··· Source material ···

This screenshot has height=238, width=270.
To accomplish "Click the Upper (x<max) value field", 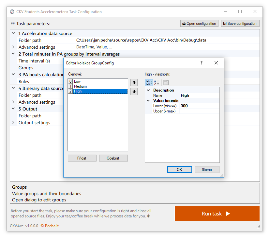I will 199,111.
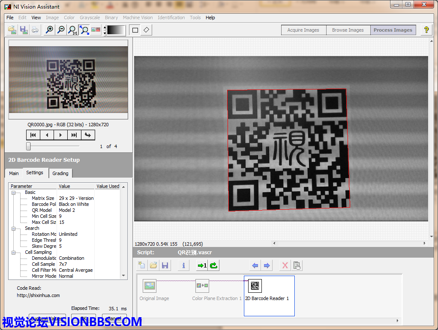Screen dimensions: 438x330
Task: Select the rotated rectangle ROI tool
Action: [x=147, y=30]
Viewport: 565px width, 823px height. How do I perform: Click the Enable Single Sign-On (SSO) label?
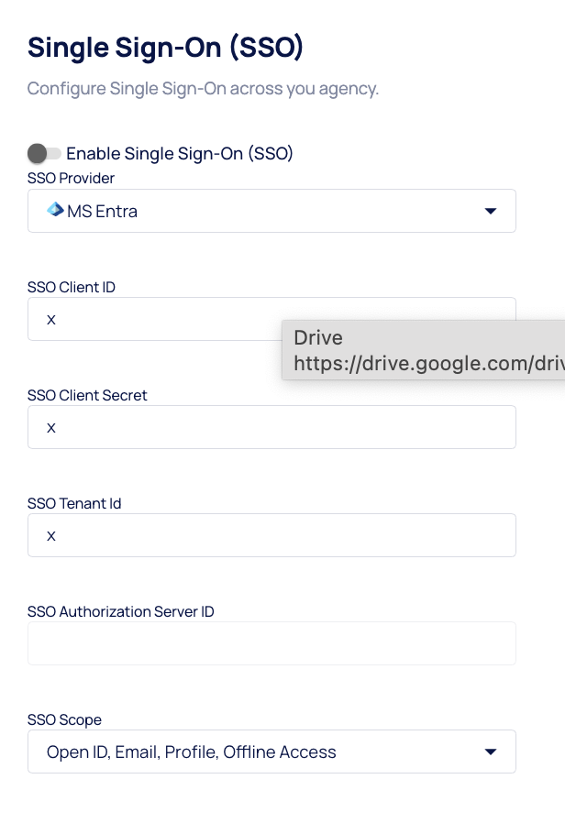pyautogui.click(x=180, y=153)
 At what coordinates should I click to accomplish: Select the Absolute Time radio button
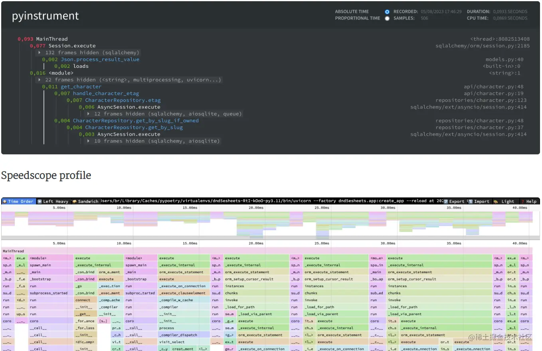pos(387,12)
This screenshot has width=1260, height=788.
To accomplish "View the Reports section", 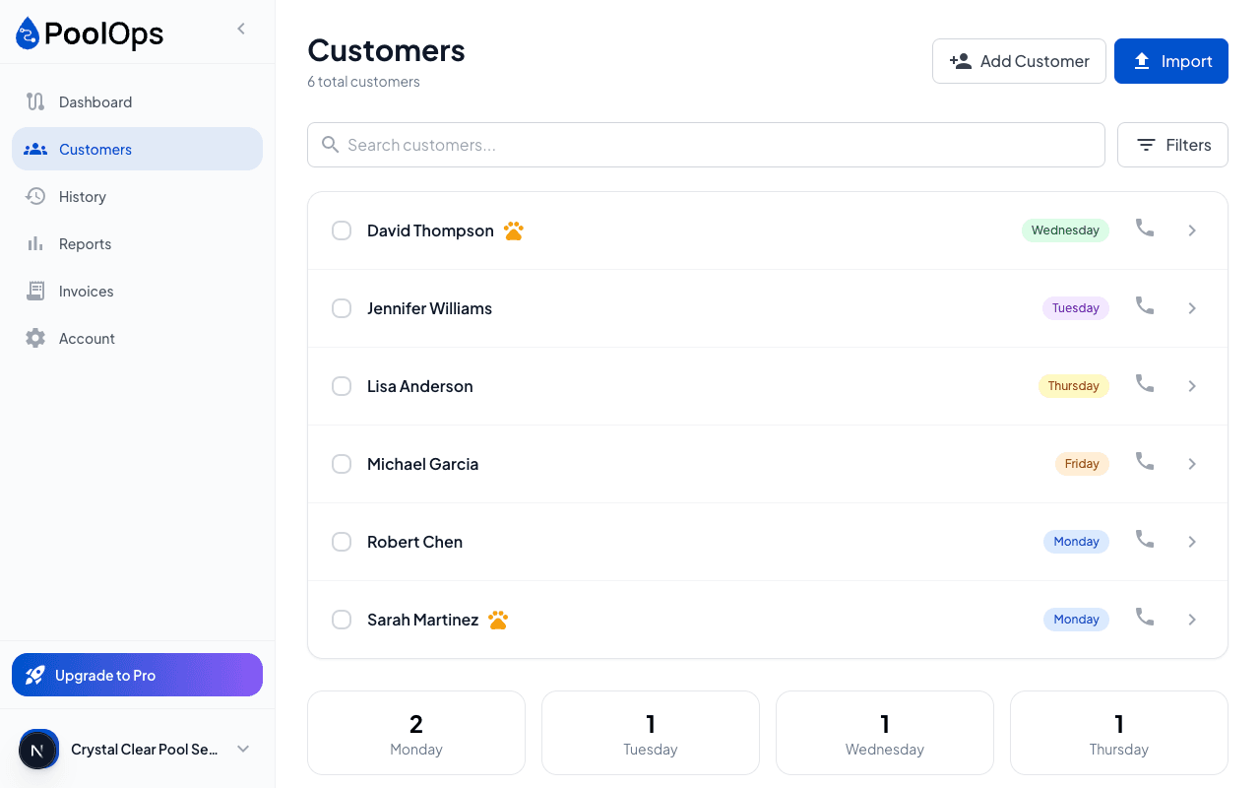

···

▶ _Assigned task_:
Count up the lines in the records where the string "This" appears. Your reply is that number alone.

▶ _Reply_:
2